В конце августа «лагеря» закончились, и кадетов перевели в учебные корпуса академии.
«Вест-Пойнтская военная академия состояла в ту пору из пяти каменных зданий, в которых находились административные помещения, классные комнаты и казармы, — сообщает Г. Аллен. — Стояли они на холмах, склоны которых сбегали к берегу Гудзона, а чуть ниже и ближе к реке располагались кирпичные дома для офицеров и преподавателей и несколько старых военных складов, где хранились оружие и амуниция. Старые деревянные бараки были сожжены за несколько лет до приезда По. Здесь одновременно обучалось около 250 кадетов. Штат офицеров, преподавателей и прислуги насчитывал более тридцати человек. <…> Рассчитанный на четыре года курс предусматривал изучение естествознания, философии, химии, высшей математики, инженерного дела, баллистики, черчения, географии, истории, этики, национального законодательства и французского языка»[98].

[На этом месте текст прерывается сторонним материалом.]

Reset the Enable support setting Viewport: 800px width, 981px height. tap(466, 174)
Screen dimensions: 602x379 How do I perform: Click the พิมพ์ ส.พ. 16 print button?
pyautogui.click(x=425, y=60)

Как видим, из кадетов готовили прежде всего инженеров. Что немудрено: согласно тогдашней военной доктрине в грядущей войне особая роль отводилась фортификации. Тем более в Америке, которая нападать ни на кого не собиралась, но могла ожидать нападения со стороны европейских государств.
К слову: в отсутствие гражданского инженерного образования в США офицерский корпус сыграл совершенно особую роль в развитии инфраструктуры страны в первой половине XIX века. Офицеры строили не только форты и укрепления, но и портовые сооружения, здания, мосты, дамбы и плотины, шоссейные и железные дороги, проектировали города, изучали моря, озера, реки и горные массивы, исследовали страну, занимались топографической съемкой, чертили планы и карты.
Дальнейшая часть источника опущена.